Os dados obtidos pela coluna via Lei de Acesso à Informação mostram que até 14 de dezembro 56% do efetivo do Exército tiveram o ciclo de vacinação completo. Isso significa que até aquela data, 121.190 militares tomaram as duas doses do imunizante. Se incluídos aqueles que tomaram apenas a primeira dose, o número sobe para 182.626, o que representa 85% dos militares da ativa.
No início deste mês, o comando do Exército divulgou novas orientações sobre a pandemia. No documento, o comandante da Força, o general Paulo Sérgio Nogueira de Oliveira, recomendou que militares se vacinassem para retornarem ao trabalho de forma presencial, mantendo distanciamento e o uso da máscara. A orientação foi em direção oposta às postura do presidente Bolsonaro, que desde o início da pandemia minimiza os cuidados para combater o vírus e coloca a vacina em xeque, contrariando a ciência.

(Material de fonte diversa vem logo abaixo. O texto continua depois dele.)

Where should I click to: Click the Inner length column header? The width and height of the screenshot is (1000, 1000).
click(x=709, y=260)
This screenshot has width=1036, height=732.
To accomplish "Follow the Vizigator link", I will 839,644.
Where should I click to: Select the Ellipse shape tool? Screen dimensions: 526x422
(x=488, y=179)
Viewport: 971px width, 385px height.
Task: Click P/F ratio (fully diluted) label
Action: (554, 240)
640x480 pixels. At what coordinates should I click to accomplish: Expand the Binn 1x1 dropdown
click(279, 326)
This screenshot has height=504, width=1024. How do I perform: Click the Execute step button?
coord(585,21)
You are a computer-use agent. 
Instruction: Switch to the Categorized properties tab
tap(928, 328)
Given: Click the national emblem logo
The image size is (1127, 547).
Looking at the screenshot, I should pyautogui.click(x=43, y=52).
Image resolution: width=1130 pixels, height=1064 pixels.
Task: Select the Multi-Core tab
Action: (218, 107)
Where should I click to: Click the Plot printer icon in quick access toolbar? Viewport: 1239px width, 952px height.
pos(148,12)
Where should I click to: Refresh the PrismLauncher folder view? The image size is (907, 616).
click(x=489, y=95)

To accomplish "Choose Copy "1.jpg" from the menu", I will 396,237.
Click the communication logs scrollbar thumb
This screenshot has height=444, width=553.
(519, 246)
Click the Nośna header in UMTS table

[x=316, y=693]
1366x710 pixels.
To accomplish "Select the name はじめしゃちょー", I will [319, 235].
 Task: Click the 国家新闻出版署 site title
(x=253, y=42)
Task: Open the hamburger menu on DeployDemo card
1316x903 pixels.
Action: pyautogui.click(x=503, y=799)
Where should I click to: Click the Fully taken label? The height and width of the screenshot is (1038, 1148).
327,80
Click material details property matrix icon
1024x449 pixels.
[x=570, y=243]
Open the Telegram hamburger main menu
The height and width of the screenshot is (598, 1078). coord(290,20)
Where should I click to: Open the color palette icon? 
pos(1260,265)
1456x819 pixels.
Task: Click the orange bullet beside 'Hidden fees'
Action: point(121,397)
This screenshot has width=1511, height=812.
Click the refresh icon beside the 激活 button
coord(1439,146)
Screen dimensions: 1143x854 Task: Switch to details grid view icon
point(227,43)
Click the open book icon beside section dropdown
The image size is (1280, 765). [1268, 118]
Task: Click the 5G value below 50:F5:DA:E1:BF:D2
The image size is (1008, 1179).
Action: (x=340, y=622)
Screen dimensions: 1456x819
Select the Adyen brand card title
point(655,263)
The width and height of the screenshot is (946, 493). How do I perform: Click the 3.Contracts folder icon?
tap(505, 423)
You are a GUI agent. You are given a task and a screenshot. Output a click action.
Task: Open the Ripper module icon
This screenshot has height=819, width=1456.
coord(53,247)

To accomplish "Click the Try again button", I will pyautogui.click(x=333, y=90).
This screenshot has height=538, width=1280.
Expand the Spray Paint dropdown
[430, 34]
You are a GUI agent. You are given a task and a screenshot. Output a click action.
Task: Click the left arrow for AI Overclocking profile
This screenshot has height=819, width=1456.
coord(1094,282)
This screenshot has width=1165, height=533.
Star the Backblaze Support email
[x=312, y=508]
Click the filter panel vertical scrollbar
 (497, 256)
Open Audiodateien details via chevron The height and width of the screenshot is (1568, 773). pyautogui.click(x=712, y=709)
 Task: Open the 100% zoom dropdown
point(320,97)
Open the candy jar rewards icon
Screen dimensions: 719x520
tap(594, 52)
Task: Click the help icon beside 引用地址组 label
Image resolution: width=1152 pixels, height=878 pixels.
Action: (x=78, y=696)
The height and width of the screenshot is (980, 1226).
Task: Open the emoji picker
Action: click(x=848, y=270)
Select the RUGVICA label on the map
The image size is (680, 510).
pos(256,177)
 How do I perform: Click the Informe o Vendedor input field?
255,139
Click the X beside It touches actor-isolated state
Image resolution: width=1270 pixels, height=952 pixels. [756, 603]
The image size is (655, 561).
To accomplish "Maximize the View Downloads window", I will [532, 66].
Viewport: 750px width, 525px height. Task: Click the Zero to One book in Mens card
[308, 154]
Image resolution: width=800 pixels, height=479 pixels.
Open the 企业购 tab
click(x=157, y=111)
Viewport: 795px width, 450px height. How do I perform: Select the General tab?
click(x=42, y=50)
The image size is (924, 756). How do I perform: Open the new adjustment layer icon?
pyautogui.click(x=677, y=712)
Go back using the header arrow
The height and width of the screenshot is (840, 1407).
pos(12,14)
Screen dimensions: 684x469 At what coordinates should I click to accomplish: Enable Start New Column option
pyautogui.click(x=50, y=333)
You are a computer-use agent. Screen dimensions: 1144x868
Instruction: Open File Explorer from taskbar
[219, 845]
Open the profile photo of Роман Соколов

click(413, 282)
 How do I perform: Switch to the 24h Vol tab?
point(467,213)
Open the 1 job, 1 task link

Nesta semana, a coluna informou que a Força Aérea Brasileira (FAB) terminou o ano com 1.880 membros não vacinados. Eles optaram por assinar um termo em que assumiram a responsabilidade por não se imunizarem. A FAB liberou o retorno de não vacinados ao trabalho presencial, mas com a condição de que assinassem o termo de recusa de vacinação. O Exército não elaborou nenhum documento nesta linha.